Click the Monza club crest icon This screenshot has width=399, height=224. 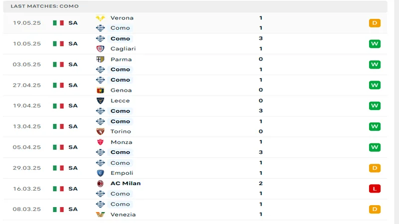coord(100,142)
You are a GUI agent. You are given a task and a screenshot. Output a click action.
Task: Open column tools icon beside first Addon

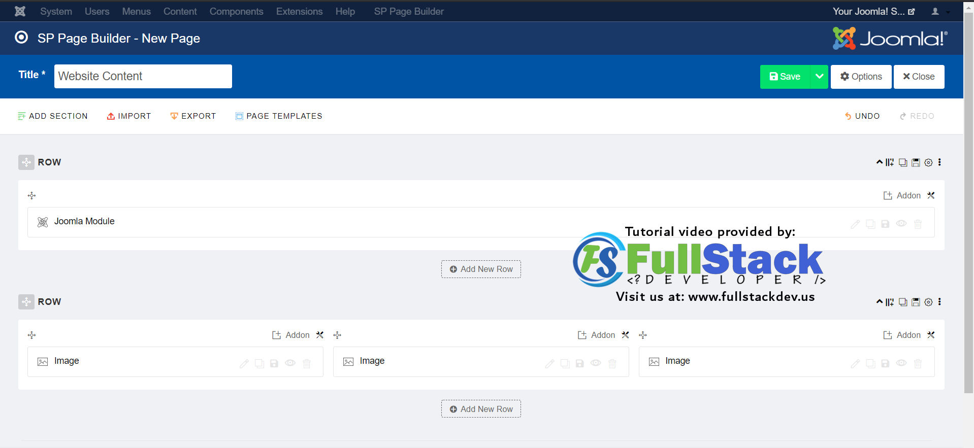point(931,195)
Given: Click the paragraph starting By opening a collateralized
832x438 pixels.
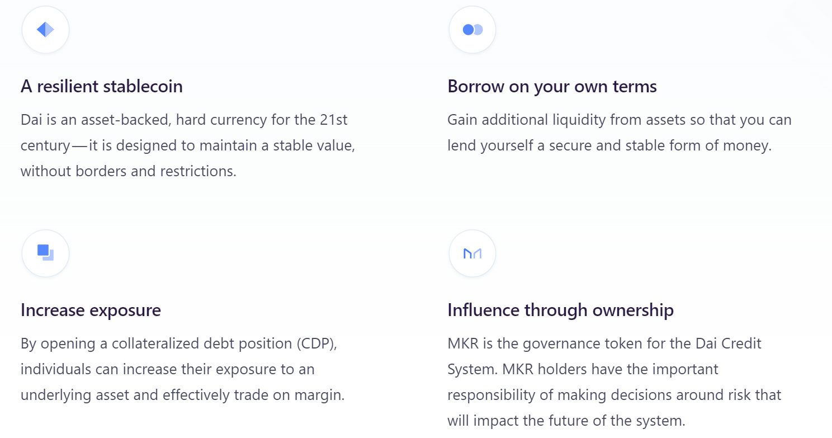Looking at the screenshot, I should pyautogui.click(x=182, y=369).
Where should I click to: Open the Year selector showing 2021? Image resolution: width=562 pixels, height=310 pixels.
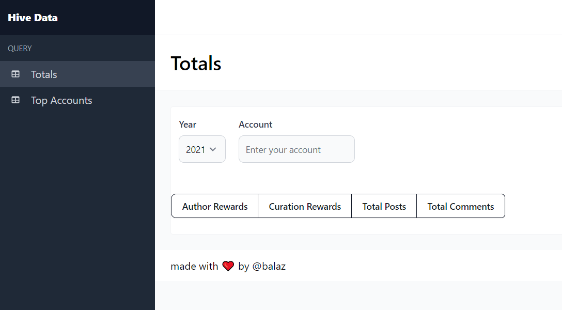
————————
» **WHAT THE TASK ASKS**
Please copy the lines above, starting at the one that holds "Given: Click the" and stopping after the last line, exactly as they appear and minus the pictures.

» **ANSWER SECTION**
Given: Click the paragraph starting By opening a collateralized
832x438 pixels.
Looking at the screenshot, I should pyautogui.click(x=182, y=369).
Where should I click to: Open the Year selector showing 2021? Image resolution: width=562 pixels, height=310 pixels.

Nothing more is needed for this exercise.